For each line in the material below that holds "text", copy that line.

▼

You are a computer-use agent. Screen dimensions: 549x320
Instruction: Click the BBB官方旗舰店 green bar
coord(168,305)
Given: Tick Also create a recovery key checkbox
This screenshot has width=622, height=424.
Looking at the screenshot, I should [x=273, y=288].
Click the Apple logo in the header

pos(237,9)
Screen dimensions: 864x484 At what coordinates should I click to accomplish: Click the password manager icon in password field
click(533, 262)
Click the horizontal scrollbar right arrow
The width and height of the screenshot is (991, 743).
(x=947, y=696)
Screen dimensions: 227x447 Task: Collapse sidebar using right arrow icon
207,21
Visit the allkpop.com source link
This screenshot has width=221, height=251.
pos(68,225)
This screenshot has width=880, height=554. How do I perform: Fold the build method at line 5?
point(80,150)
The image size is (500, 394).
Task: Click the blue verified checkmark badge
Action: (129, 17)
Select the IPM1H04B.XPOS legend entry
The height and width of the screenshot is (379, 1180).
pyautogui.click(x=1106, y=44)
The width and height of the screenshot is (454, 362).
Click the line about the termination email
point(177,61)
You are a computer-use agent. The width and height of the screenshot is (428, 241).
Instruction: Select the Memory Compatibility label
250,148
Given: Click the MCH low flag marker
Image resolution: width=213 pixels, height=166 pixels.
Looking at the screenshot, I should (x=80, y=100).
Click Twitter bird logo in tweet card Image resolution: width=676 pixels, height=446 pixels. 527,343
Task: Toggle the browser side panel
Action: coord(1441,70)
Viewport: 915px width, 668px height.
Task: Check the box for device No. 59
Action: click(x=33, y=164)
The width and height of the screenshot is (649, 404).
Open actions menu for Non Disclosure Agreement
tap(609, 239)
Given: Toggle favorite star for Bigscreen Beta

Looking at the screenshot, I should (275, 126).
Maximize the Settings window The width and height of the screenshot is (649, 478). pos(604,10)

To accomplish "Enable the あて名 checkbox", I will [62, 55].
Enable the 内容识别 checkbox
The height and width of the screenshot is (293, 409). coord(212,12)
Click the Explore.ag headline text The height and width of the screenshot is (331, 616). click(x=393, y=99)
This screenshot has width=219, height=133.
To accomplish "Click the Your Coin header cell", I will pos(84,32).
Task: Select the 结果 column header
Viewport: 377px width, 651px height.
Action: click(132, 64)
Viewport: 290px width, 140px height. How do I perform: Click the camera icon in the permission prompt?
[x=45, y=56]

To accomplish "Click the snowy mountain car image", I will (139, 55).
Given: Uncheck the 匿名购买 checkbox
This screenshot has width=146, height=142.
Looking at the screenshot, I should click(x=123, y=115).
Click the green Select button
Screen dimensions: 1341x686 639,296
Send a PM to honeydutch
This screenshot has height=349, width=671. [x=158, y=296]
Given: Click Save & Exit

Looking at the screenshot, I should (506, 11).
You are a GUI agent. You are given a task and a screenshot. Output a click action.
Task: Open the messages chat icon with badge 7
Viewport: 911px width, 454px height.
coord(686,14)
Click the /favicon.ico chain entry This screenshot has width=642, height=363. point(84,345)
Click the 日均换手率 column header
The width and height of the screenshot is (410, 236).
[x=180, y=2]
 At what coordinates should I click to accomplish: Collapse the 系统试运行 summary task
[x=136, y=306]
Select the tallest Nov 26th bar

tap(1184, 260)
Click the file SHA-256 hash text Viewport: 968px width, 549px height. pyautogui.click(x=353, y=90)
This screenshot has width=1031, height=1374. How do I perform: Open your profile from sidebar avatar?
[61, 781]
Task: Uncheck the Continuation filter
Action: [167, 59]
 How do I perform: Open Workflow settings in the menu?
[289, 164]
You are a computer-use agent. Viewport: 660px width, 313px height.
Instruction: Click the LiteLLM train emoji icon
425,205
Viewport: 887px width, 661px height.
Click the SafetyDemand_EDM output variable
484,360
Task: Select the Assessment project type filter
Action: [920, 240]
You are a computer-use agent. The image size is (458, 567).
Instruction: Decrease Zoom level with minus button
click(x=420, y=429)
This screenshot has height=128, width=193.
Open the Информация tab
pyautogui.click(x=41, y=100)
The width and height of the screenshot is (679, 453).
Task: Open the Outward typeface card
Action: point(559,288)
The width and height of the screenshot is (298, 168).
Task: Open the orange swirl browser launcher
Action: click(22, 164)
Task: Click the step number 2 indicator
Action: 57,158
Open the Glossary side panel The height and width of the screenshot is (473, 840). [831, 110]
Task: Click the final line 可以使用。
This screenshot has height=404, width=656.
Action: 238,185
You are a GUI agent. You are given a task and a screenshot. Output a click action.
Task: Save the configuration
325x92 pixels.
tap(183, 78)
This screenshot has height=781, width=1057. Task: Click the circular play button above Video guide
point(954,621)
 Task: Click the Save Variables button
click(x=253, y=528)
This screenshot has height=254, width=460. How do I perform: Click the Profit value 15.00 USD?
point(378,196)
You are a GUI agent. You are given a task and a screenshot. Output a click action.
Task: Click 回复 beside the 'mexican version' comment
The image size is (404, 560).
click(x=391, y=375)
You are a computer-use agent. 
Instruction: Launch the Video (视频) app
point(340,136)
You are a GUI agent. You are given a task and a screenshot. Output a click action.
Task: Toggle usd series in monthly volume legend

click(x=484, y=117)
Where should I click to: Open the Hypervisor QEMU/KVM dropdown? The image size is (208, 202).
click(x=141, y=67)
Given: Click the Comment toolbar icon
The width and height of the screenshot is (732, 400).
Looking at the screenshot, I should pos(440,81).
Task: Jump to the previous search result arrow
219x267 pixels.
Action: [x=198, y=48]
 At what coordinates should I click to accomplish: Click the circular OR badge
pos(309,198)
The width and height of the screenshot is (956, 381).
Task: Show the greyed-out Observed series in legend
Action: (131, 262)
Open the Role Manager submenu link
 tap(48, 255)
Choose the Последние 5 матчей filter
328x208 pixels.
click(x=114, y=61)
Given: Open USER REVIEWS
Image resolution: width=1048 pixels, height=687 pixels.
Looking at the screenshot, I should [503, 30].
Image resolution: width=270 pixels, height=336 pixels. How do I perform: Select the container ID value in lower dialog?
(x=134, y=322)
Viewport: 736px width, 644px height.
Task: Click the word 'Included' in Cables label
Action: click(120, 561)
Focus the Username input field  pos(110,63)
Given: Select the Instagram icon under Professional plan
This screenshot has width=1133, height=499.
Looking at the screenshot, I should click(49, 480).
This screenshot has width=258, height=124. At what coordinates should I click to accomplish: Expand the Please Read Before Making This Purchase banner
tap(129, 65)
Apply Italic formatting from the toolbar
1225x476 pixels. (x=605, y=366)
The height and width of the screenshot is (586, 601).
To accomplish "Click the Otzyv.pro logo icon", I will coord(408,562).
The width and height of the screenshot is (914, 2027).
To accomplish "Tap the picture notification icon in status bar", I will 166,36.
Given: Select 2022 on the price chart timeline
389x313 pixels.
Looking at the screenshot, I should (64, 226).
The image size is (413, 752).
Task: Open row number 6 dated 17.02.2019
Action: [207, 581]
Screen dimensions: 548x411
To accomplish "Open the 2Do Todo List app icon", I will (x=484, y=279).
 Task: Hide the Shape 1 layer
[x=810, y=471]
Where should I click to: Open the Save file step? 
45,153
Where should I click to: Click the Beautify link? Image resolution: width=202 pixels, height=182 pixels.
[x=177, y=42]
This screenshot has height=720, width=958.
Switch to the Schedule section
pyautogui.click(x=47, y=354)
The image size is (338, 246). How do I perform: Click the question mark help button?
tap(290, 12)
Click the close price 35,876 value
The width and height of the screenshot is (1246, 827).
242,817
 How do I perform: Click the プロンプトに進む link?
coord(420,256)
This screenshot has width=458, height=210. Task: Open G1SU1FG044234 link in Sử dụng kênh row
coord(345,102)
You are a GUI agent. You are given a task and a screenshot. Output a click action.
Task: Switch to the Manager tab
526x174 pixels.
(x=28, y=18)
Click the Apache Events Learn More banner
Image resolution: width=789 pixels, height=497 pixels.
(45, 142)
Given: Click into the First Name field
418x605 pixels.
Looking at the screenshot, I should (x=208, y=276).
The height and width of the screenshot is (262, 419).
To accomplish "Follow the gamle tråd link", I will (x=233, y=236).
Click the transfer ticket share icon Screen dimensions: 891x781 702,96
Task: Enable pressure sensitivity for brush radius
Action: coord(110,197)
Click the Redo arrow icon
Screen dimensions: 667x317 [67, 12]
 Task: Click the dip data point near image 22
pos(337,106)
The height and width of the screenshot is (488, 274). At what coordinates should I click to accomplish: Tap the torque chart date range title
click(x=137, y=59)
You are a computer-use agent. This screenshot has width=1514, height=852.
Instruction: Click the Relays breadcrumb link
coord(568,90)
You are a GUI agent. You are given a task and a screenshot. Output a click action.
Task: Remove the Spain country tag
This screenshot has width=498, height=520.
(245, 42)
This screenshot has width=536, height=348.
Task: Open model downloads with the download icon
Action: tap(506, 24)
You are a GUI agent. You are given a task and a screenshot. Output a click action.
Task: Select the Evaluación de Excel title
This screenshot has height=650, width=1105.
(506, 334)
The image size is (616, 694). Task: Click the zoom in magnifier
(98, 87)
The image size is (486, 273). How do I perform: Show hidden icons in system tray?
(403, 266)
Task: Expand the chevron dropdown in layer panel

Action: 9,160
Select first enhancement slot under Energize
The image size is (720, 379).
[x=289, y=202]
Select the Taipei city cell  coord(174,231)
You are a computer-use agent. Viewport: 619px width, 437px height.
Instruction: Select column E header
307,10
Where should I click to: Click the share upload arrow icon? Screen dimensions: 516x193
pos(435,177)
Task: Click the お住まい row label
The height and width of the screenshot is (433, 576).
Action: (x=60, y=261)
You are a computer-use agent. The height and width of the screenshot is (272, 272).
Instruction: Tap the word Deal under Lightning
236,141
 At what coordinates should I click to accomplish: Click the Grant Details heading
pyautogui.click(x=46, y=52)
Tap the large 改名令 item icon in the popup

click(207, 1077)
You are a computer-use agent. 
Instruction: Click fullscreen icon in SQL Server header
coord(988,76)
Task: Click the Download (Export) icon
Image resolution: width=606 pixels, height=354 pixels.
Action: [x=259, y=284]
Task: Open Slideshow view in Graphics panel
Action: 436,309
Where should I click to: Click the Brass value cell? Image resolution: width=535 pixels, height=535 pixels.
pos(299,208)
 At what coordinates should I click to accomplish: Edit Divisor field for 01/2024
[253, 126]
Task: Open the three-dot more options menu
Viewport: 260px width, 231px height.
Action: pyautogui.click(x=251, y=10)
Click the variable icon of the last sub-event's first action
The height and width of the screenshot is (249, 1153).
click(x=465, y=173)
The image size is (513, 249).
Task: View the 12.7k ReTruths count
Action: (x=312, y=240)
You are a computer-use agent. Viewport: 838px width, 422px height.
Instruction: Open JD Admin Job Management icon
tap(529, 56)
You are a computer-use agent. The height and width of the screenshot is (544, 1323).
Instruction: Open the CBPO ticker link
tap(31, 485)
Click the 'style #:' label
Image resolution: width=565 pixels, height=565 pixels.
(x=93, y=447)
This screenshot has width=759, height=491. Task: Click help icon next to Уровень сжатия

▲

• **Result of this exercise**:
Click the Explore.ag headline text The height and width of the screenshot is (331, 616). click(x=393, y=99)
Click the file SHA-256 hash text Viewport: 968px width, 549px height. pyautogui.click(x=353, y=90)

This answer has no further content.